** Exercise **
Write out again, exactly, the lines below starting at the one with "Select the list item above Axiom Ceramic" and ending at the one with "You are a computer-use agent. 450x540 pixels.".

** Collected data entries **
━━━━━━━━━━━━━━━━━━━━━━━━━━━━━━

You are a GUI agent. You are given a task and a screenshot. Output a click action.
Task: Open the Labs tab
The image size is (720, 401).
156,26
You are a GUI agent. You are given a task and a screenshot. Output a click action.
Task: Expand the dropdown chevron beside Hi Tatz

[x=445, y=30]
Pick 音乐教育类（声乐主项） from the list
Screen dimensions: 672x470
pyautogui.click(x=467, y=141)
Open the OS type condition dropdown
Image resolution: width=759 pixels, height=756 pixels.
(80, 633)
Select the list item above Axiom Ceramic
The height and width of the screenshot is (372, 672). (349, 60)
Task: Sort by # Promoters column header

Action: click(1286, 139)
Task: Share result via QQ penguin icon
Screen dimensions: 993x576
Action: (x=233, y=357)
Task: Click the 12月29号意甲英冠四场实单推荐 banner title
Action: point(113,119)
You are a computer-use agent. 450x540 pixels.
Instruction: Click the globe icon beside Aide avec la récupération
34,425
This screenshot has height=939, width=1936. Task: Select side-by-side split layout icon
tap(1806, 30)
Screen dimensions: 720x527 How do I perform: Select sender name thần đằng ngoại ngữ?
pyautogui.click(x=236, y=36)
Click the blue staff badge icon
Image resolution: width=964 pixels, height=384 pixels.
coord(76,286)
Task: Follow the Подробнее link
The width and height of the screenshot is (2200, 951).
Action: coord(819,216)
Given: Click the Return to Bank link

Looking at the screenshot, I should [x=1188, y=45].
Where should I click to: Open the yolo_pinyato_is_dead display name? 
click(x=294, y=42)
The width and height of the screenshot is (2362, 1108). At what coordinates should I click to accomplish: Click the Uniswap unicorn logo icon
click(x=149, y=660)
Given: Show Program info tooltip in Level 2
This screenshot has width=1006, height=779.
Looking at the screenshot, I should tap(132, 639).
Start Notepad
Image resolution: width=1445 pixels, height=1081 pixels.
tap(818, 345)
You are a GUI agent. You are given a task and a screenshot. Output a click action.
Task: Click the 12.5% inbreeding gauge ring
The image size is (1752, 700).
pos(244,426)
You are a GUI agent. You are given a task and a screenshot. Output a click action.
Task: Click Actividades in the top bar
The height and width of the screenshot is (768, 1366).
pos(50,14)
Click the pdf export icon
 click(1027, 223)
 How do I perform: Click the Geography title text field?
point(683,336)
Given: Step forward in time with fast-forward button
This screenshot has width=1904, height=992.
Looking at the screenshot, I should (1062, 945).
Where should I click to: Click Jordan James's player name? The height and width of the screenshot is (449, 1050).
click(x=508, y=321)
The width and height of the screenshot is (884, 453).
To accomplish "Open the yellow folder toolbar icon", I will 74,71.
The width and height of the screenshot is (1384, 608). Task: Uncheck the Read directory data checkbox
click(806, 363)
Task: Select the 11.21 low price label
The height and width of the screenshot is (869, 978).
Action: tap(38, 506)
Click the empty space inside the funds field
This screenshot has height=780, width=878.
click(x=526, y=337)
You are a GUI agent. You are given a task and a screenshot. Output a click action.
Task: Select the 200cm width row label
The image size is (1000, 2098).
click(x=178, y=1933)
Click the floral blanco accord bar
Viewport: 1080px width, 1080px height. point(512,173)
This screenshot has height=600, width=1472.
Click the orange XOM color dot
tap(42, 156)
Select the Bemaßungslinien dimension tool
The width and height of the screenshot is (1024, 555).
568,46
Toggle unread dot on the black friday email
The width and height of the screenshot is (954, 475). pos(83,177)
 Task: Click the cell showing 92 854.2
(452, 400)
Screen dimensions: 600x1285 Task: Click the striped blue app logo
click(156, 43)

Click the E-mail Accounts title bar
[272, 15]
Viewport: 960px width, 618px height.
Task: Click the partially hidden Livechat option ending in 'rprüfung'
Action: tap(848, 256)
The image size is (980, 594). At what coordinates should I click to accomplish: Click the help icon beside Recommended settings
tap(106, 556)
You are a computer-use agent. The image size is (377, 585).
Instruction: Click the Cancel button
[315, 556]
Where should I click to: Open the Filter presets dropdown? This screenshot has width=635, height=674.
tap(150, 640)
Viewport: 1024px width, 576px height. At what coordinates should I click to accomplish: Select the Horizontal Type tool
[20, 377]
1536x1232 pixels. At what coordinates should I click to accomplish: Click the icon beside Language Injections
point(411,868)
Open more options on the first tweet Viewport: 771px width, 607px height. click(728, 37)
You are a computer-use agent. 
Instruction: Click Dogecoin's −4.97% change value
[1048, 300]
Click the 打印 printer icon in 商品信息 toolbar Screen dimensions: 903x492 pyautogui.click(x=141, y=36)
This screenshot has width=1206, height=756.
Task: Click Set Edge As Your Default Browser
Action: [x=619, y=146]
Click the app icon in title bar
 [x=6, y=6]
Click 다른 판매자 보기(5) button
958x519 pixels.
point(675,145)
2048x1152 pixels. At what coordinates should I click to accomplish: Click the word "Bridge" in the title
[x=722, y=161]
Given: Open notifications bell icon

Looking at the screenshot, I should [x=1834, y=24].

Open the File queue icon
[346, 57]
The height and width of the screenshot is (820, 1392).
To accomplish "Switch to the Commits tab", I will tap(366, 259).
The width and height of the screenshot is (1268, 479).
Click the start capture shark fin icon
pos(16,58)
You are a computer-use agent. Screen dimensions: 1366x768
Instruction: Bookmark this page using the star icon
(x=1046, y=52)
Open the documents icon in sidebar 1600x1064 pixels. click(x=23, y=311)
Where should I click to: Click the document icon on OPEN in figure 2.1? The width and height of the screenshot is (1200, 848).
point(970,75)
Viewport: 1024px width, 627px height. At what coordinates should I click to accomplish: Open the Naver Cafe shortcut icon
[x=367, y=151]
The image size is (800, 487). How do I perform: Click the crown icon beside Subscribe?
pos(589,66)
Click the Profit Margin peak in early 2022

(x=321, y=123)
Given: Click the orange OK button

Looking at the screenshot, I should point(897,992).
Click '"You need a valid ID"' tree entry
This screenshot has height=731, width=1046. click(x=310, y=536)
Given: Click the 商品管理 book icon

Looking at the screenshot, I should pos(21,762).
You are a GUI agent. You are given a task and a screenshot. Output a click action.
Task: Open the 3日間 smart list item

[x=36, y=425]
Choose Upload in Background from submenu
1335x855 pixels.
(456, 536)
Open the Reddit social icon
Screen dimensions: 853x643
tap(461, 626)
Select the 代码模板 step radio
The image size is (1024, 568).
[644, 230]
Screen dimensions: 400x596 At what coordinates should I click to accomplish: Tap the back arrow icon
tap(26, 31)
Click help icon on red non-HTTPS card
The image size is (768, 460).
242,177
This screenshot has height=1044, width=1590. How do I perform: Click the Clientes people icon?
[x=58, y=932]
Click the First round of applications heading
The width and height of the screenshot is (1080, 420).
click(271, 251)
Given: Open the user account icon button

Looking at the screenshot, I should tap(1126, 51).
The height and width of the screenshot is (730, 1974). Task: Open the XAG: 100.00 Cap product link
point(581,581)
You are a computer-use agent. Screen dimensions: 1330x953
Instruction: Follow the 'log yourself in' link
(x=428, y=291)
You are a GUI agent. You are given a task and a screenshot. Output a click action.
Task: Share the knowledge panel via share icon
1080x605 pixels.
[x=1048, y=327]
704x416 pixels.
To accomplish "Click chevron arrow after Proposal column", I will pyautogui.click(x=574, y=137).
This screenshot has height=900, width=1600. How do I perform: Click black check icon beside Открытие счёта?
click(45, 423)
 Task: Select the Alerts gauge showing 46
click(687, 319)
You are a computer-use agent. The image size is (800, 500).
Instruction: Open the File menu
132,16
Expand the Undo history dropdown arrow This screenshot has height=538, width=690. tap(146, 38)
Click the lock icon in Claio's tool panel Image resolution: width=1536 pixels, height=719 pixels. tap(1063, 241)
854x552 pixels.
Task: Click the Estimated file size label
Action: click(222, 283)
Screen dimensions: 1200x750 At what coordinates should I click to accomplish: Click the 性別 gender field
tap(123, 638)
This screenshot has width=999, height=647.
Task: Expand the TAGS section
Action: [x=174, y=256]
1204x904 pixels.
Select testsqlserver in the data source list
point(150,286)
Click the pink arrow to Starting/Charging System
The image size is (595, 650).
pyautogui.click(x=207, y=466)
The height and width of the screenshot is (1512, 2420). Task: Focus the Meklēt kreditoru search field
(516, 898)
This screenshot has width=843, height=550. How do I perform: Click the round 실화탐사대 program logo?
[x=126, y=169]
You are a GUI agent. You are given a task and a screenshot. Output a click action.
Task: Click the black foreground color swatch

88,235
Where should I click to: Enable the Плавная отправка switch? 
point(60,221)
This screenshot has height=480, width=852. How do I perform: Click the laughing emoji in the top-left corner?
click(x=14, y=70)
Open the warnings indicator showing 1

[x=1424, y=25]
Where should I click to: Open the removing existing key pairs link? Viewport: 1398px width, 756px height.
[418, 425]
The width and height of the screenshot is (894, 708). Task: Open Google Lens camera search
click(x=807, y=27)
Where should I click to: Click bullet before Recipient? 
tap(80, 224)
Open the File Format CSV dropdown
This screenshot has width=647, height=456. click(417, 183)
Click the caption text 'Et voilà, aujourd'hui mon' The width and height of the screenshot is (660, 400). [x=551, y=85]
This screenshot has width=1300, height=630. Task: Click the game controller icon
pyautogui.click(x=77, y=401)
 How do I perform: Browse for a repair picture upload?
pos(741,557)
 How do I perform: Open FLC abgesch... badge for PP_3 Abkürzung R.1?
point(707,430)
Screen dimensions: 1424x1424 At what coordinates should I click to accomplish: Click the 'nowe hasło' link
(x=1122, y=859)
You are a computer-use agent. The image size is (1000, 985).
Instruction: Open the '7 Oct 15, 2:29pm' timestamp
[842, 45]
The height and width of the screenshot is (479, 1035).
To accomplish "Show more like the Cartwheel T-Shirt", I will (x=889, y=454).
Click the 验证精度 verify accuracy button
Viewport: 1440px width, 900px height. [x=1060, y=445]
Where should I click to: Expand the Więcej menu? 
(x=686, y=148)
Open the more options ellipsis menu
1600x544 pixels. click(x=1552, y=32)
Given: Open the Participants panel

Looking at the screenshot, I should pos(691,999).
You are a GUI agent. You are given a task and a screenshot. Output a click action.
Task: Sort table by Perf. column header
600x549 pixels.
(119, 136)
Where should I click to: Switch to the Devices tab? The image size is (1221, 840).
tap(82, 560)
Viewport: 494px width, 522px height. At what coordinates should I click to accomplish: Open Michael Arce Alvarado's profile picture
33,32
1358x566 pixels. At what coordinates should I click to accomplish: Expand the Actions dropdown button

━━━━━━━━━━━━━━━━━━━━━━━━━━━━━━

** Answer to this problem **
Select the list item above Axiom Ceramic
The height and width of the screenshot is (372, 672). (349, 60)
Task: Sort by # Promoters column header

Action: click(1286, 139)
Task: Share result via QQ penguin icon
Screen dimensions: 993x576
Action: (x=233, y=357)
Task: Click the 12月29号意甲英冠四场实单推荐 banner title
Action: point(113,119)
You are a computer-use agent. 450x540 pixels.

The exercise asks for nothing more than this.